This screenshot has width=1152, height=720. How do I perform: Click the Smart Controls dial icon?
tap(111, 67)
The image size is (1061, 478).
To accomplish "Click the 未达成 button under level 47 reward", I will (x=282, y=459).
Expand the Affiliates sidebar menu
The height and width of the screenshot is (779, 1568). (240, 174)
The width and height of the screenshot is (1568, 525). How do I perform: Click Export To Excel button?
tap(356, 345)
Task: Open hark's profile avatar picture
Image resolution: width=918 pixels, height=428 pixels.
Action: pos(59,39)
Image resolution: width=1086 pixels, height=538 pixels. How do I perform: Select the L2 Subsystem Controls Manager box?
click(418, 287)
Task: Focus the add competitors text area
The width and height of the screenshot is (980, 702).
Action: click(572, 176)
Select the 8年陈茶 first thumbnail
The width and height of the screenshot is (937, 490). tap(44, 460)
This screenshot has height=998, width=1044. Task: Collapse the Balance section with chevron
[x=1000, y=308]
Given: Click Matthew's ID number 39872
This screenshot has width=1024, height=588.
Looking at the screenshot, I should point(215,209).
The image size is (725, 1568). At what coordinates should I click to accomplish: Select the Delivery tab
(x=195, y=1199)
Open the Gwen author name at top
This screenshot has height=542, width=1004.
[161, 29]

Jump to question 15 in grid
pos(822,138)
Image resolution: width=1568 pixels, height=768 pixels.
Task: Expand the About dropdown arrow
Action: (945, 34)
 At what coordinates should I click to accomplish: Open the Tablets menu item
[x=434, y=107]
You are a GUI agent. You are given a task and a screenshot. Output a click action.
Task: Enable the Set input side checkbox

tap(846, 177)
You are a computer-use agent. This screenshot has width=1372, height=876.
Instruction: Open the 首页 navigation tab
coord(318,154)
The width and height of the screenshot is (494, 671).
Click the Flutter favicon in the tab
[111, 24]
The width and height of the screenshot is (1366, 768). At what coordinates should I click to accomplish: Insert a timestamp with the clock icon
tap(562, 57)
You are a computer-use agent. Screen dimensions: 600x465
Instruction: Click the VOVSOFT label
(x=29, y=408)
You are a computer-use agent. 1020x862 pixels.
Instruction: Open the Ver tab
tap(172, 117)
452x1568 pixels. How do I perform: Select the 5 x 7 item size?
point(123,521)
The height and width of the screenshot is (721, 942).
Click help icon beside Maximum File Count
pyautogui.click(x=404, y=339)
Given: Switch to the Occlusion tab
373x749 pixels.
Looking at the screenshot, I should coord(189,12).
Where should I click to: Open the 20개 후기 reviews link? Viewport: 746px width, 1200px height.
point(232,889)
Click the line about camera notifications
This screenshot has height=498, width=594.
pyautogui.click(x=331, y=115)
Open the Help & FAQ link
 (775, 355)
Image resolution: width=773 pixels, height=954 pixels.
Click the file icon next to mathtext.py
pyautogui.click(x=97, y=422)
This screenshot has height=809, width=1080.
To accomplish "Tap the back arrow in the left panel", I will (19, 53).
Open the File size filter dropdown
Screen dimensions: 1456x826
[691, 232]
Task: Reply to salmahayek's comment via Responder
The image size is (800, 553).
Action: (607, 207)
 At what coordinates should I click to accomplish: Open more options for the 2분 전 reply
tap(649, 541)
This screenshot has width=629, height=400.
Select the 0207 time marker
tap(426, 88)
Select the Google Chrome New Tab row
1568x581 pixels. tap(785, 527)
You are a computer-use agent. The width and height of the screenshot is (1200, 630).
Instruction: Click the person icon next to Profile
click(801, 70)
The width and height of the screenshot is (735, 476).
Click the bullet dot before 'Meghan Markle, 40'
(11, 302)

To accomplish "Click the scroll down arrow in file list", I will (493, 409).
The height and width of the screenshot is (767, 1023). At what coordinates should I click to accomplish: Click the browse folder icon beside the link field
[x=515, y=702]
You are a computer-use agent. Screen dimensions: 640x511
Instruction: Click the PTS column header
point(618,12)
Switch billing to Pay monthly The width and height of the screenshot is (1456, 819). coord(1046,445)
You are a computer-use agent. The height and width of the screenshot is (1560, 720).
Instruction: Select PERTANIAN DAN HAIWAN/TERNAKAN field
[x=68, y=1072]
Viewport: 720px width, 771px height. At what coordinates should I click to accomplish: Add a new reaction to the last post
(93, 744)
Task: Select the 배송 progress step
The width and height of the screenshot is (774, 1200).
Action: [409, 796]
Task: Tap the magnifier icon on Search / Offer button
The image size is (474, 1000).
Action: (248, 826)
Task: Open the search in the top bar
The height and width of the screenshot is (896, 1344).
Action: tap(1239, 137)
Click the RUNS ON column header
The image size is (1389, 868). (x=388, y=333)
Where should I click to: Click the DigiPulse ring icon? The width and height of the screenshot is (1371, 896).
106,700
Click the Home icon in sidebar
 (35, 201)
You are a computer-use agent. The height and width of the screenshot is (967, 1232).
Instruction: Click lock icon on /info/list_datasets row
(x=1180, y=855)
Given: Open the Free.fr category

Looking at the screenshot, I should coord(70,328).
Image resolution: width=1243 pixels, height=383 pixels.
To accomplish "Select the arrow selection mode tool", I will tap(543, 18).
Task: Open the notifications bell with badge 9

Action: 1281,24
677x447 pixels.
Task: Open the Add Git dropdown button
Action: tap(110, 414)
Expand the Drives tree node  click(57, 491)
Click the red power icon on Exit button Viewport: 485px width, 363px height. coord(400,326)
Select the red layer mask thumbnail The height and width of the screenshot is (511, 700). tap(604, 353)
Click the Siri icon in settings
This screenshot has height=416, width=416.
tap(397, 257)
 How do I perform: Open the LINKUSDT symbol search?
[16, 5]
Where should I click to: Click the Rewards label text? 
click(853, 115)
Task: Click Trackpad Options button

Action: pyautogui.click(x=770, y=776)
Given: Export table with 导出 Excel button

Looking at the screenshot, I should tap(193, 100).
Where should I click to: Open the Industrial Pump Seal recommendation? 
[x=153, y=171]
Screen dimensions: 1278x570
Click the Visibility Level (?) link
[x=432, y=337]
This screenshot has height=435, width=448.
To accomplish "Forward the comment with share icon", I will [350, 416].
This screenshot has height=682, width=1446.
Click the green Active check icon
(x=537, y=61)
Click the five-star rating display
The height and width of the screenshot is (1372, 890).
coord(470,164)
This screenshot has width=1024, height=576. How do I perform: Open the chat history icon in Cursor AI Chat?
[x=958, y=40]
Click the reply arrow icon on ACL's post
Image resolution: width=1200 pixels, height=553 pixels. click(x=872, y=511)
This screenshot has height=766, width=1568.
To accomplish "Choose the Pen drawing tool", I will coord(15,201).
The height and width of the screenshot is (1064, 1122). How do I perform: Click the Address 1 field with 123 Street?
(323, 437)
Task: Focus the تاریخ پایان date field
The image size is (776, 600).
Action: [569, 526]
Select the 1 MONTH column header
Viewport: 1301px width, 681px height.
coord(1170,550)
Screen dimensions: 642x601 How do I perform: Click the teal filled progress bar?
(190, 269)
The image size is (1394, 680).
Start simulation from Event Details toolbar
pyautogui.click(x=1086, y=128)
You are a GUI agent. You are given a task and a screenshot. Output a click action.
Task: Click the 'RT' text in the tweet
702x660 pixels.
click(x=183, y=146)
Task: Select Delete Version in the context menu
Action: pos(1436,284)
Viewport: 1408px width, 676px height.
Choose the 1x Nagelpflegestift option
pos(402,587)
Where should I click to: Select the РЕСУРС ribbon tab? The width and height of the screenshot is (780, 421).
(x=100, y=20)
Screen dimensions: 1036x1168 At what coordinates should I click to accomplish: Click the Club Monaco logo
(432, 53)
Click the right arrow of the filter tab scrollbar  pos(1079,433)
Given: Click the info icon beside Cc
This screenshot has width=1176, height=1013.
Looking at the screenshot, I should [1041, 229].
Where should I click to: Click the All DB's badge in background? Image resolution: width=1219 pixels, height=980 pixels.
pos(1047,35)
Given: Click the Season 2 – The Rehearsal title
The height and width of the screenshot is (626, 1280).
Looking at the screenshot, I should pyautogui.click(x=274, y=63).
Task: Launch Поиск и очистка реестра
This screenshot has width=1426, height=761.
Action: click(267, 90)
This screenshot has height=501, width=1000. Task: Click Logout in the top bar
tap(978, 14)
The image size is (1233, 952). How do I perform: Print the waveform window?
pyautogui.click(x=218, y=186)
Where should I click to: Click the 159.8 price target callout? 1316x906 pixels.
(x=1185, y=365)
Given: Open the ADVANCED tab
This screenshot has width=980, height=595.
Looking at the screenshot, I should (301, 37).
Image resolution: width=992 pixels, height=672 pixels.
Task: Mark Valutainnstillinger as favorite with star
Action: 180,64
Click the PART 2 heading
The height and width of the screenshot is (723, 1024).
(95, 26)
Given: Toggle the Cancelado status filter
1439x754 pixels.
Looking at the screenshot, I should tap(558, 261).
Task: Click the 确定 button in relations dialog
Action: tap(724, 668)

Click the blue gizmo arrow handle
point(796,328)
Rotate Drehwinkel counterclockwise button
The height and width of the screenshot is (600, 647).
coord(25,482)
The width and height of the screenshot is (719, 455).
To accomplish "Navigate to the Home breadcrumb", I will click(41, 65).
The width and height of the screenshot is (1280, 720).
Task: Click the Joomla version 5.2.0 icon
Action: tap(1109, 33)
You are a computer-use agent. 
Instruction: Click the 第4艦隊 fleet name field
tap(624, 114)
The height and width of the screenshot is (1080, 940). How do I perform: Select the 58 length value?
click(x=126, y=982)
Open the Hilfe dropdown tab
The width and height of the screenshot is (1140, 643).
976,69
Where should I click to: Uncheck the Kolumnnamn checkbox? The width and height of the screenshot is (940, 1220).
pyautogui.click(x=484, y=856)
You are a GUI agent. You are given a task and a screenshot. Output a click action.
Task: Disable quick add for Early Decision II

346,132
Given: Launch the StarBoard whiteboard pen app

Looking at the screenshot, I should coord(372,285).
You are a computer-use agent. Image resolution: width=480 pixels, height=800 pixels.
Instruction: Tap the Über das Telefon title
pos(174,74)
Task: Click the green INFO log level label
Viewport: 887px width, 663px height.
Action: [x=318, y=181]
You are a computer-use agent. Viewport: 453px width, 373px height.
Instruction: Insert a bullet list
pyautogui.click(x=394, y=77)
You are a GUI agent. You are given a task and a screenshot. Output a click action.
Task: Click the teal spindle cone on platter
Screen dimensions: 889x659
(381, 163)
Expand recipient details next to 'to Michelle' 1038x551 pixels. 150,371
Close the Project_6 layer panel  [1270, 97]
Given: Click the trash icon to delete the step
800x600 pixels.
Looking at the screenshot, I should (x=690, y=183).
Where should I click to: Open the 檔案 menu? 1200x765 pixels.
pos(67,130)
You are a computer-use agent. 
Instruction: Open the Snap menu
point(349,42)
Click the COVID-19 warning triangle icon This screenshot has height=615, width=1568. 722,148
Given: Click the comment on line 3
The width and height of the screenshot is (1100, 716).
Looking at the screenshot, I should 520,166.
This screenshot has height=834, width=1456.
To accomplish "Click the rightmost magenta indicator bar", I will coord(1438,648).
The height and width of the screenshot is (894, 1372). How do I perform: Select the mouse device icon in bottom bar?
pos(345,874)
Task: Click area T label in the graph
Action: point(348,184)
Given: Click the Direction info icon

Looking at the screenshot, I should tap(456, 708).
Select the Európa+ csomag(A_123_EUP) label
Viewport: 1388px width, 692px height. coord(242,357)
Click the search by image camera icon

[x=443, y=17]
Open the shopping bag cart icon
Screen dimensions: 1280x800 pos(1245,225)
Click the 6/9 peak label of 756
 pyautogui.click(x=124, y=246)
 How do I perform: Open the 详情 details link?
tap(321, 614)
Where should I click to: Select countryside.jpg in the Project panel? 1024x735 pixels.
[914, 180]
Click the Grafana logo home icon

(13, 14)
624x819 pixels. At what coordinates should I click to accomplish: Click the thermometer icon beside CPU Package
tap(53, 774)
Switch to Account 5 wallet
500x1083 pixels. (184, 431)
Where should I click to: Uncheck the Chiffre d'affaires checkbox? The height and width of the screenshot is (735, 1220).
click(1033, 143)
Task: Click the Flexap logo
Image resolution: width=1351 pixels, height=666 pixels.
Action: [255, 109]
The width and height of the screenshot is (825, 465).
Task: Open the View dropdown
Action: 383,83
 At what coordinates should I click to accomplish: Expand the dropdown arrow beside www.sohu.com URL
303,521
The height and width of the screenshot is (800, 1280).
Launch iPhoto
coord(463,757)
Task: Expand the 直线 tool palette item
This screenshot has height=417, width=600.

* * *

The job here is to find each line above with the word "step" and copy it.

● **Response to the task**:
Task: Select the 배송 progress step
Given: Click the trash icon to delete the step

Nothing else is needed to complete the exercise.